From the first line through the line containing "[2/5] (701, 1229)", transcribe the records exactly and include no other lines.

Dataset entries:
········

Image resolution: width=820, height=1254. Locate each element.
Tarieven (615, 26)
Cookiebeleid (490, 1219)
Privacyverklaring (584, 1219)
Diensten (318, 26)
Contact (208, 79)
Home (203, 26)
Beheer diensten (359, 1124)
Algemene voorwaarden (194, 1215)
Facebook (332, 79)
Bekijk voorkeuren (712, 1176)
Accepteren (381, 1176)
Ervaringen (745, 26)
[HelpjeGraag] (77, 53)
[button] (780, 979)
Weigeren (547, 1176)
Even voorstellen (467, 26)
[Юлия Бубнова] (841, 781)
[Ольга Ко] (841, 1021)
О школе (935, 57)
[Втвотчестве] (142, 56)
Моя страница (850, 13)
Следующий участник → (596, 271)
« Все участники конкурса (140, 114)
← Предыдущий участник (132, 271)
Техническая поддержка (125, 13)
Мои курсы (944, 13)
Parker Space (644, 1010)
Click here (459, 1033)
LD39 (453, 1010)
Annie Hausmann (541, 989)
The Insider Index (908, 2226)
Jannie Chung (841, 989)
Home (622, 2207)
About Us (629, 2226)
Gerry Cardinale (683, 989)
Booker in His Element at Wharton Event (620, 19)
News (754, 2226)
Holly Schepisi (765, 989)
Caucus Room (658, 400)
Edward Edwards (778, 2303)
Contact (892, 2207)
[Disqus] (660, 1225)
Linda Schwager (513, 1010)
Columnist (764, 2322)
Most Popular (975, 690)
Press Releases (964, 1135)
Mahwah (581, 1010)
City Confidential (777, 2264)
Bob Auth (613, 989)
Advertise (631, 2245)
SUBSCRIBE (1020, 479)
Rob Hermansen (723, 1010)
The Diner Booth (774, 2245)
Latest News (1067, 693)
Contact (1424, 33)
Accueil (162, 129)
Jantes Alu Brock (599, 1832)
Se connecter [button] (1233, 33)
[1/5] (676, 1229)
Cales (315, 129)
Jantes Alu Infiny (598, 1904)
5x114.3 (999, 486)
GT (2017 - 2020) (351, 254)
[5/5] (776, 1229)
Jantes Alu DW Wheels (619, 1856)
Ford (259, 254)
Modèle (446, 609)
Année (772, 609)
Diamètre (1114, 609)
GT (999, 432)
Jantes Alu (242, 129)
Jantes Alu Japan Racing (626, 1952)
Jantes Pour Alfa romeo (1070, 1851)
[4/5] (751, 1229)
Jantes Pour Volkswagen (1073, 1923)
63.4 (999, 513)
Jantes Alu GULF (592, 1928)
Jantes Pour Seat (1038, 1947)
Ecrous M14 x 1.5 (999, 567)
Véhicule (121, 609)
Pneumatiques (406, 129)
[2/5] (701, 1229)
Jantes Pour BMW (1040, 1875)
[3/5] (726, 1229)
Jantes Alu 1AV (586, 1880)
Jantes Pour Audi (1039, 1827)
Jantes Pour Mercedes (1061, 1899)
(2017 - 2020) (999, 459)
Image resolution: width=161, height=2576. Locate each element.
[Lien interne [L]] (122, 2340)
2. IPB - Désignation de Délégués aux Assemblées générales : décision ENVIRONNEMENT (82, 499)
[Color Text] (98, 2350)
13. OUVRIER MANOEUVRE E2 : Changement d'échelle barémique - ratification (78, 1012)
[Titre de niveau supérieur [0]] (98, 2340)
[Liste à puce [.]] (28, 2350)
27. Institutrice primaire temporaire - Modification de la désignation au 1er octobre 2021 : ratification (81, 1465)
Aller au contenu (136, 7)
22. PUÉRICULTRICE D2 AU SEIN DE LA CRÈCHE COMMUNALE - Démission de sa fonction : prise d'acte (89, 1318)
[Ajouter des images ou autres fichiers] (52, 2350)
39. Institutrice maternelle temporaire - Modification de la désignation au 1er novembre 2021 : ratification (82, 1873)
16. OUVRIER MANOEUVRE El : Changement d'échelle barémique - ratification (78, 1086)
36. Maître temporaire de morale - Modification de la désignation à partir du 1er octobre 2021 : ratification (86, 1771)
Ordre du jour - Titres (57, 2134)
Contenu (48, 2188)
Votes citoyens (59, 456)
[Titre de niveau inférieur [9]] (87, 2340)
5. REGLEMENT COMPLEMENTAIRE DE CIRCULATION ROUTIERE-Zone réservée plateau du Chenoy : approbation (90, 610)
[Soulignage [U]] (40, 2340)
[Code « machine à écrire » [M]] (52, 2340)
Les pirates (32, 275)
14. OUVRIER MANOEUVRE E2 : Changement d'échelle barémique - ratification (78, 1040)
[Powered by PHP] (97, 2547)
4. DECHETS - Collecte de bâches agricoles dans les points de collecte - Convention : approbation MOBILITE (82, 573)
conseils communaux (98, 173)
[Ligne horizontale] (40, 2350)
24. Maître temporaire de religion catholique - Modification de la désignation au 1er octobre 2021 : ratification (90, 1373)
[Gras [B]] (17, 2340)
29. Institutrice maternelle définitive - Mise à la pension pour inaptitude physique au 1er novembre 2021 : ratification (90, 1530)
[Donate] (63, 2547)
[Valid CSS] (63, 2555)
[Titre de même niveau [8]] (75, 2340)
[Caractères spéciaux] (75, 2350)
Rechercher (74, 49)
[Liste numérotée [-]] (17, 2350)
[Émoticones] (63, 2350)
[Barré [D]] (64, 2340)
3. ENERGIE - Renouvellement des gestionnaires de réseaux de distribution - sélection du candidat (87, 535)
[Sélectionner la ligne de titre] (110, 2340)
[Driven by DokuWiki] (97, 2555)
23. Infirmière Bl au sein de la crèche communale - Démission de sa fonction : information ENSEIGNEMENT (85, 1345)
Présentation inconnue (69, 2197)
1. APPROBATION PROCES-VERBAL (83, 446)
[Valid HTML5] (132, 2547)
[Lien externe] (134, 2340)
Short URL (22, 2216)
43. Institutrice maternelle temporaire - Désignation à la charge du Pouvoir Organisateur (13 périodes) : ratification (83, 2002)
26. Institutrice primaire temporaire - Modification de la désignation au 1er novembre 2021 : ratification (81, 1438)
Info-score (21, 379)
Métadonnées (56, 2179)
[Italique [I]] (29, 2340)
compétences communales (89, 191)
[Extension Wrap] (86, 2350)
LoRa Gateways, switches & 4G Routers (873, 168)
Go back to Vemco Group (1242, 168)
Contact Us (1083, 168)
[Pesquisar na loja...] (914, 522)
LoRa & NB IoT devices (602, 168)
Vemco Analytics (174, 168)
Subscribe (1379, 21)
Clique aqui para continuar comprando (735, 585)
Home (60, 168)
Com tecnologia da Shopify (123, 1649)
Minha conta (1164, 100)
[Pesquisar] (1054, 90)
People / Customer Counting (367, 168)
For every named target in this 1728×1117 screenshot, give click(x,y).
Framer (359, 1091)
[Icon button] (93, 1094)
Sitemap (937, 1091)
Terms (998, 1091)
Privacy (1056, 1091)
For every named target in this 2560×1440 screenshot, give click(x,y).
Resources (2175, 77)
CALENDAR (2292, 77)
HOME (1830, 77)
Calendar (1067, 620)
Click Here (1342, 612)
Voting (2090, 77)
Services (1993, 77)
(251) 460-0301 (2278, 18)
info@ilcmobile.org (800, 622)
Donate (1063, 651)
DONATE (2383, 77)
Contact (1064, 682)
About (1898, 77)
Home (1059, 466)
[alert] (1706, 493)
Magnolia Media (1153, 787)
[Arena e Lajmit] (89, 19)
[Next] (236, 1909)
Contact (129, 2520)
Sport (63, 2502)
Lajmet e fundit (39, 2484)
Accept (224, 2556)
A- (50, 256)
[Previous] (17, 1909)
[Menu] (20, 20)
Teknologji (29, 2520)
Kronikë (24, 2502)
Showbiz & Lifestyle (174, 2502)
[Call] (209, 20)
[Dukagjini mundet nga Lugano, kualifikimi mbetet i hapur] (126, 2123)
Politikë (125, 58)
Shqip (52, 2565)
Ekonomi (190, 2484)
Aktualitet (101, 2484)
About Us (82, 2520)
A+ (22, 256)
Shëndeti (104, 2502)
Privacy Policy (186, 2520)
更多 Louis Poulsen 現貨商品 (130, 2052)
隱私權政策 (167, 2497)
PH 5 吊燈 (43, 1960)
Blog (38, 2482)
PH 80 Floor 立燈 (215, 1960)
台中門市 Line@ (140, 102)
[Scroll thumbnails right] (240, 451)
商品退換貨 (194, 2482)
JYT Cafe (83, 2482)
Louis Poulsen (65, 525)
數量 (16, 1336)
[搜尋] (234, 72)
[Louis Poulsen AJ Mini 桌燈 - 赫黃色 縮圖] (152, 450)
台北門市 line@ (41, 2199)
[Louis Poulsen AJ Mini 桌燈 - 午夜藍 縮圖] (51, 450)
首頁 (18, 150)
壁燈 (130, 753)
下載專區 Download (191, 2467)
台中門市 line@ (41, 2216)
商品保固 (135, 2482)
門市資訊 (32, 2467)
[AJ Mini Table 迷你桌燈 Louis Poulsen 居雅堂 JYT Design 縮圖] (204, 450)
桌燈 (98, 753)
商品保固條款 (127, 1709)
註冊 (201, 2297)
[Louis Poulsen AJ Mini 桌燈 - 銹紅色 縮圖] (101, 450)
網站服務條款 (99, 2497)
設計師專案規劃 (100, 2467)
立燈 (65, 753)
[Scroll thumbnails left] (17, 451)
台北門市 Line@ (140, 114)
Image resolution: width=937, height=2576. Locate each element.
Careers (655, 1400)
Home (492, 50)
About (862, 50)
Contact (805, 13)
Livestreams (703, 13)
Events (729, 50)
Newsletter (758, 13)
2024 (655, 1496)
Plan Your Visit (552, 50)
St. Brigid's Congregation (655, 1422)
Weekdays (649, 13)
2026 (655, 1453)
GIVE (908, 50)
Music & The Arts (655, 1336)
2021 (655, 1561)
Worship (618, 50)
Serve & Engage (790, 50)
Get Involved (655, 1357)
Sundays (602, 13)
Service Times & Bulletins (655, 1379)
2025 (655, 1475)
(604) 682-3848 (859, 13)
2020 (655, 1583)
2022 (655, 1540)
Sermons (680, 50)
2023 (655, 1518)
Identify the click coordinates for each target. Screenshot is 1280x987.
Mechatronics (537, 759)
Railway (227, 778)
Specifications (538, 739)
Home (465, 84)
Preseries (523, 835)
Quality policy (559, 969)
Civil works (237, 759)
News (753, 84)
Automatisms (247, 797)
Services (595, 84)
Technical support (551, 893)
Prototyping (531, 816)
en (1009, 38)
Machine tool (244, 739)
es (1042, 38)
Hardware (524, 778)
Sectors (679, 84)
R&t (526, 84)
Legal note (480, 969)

········

Answer for the task:
Image resolution: width=820, height=1254. Locate each element.
Tarieven (615, 26)
Cookiebeleid (490, 1219)
Privacyverklaring (584, 1219)
Diensten (318, 26)
Contact (208, 79)
Home (203, 26)
Beheer diensten (359, 1124)
Algemene voorwaarden (194, 1215)
Facebook (332, 79)
Bekijk voorkeuren (712, 1176)
Accepteren (381, 1176)
Ervaringen (745, 26)
[HelpjeGraag] (77, 53)
[button] (780, 979)
Weigeren (547, 1176)
Even voorstellen (467, 26)
[Юлия Бубнова] (841, 781)
[Ольга Ко] (841, 1021)
О школе (935, 57)
[Втвотчестве] (142, 56)
Моя страница (850, 13)
Следующий участник → (596, 271)
« Все участники конкурса (140, 114)
← Предыдущий участник (132, 271)
Техническая поддержка (125, 13)
Мои курсы (944, 13)
Parker Space (644, 1010)
Click here (459, 1033)
LD39 (453, 1010)
Annie Hausmann (541, 989)
The Insider Index (908, 2226)
Jannie Chung (841, 989)
Home (622, 2207)
About Us (629, 2226)
Gerry Cardinale (683, 989)
Booker in His Element at Wharton Event (620, 19)
News (754, 2226)
Holly Schepisi (765, 989)
Caucus Room (658, 400)
Edward Edwards (778, 2303)
Contact (892, 2207)
[Disqus] (660, 1225)
Linda Schwager (513, 1010)
Columnist (764, 2322)
Most Popular (975, 690)
Press Releases (964, 1135)
Mahwah (581, 1010)
City Confidential (777, 2264)
Bob Auth (613, 989)
Advertise (631, 2245)
SUBSCRIBE (1020, 479)
Rob Hermansen (723, 1010)
The Diner Booth (774, 2245)
Latest News (1067, 693)
Contact (1424, 33)
Accueil (162, 129)
Jantes Alu Brock (599, 1832)
Se connecter [button] (1233, 33)
[1/5] (676, 1229)
Cales (315, 129)
Jantes Alu Infiny (598, 1904)
5x114.3 (999, 486)
GT (2017 - 2020) (351, 254)
[5/5] (776, 1229)
Jantes Alu DW Wheels (619, 1856)
Ford (259, 254)
Modèle (446, 609)
Année (772, 609)
Diamètre (1114, 609)
GT (999, 432)
Jantes Alu (242, 129)
Jantes Alu Japan Racing (626, 1952)
Jantes Pour Alfa romeo (1070, 1851)
[4/5] (751, 1229)
Jantes Pour Volkswagen (1073, 1923)
63.4 (999, 513)
Jantes Alu GULF (592, 1928)
Jantes Pour Seat (1038, 1947)
Ecrous M14 x 1.5 (999, 567)
Véhicule (121, 609)
Pneumatiques (406, 129)
[2/5] (701, 1229)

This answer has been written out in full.